News Release

The secrets of NASA's Webb Telescope's 'deployable tower assembly'

Business Announcement

NASA/Goddard Space Flight Center

NASA's Webb Telescope's 'Deployable Tower Assembly'

image: Recently, engineers at Northrop Grumman Corporation in Redondo Beach, Calif., were testing the DTA to ensure it worked properly. view more 

Credit: Northrop Grumman Corp.

Building a space telescope to see the light from the earliest stars of our universe is a pretty complex task. Although much of the attention goes to instruments and the giant mirrors on NASA's James Webb Space Telescope, there are other components that have big jobs to do and that required imagination, engineering, and innovation to become a reality.

For example, engineers working on the Webb telescope have to think of everything from keeping instruments from overheating or freezing, to packing up the Webb, which is as big as a tennis court, to fit inside the rocket that will take it to space. Those are two areas where the "DTA" or Deployable Tower Assembly (DTA) plays a major role.

The DTA looks like a big black pipe and is made out of graphite-epoxy composite material to ensure stability and strength with extreme changes in temperature like those encountered in space. When fully deployed, the DTA reaches ten feet in length.

The DTA interfaces and supports the spacecraft and the telescope structures. It features two large nested telescoping tubes, connected by a mechanized lead screw. It is a deployable structure that is both very light and extremely strong and stable.

The Webb telescope's secondary mirror support structure and DTA contribute to how the telescope and instruments fit into the rocket fairing in preparation for launch. The DTA allows the Webb to be short enough when stowed to fit in the rocket fairing with an acceptably low center of gravity for launch.

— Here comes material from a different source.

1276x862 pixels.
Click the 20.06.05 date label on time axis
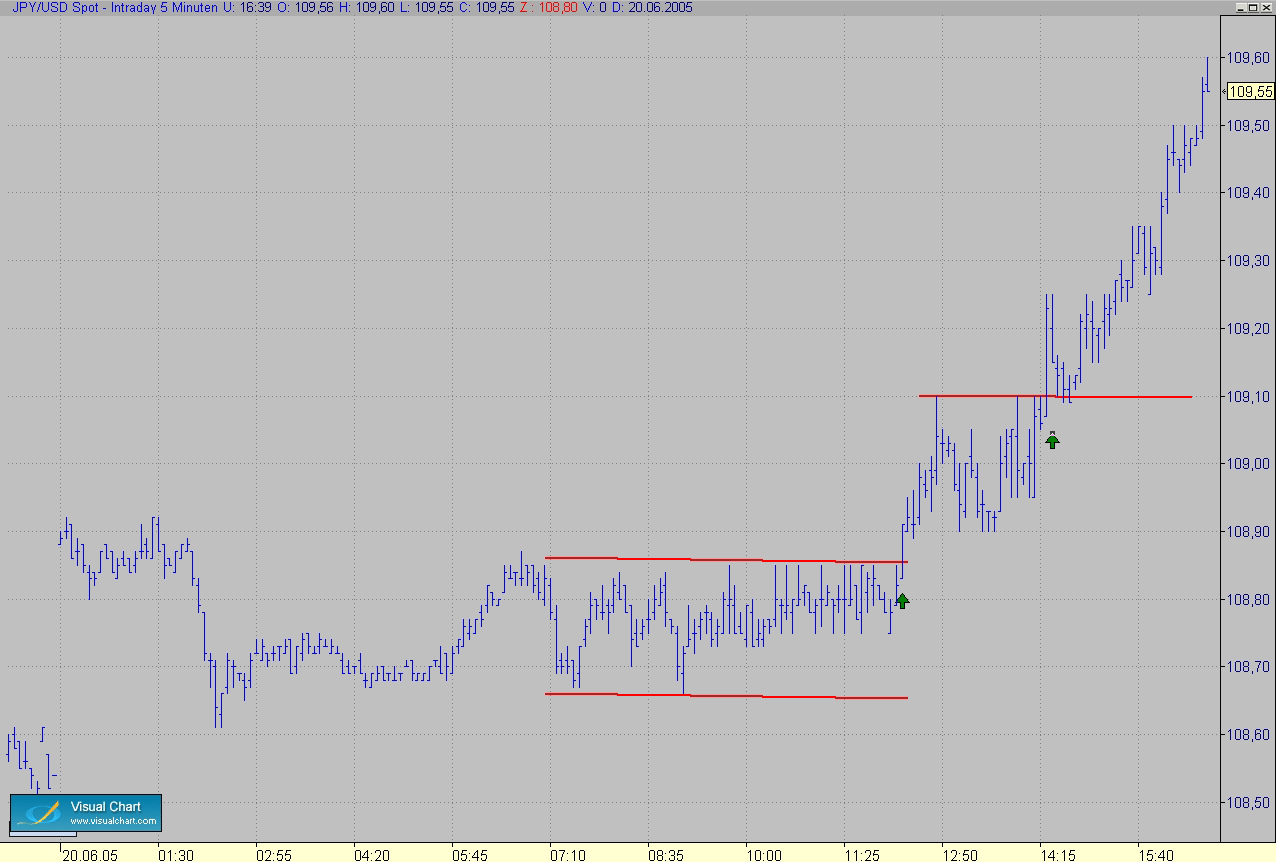pos(89,856)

Several days after the Webb telescope is launched, the DTA will deploy, or separate, the telescope mirrors and instruments from the spacecraft bus and sunshield. This separation allows the sunshield to unfurl and shade the telescope and instruments from radiant heat and stray light from the sun and Earth.

The DTA was designed, built and tested by Astro Aerospace - a Northrop Grumman Company, in Carpinteria, California.

The James Webb Space Telescope is the scientific successor to NASA's Hubble Space Telescope. It will be the most powerful space telescope ever built. The Webb telescope is an international project led by NASA with its partners, the European Space Agency and the Canadian Space Agency.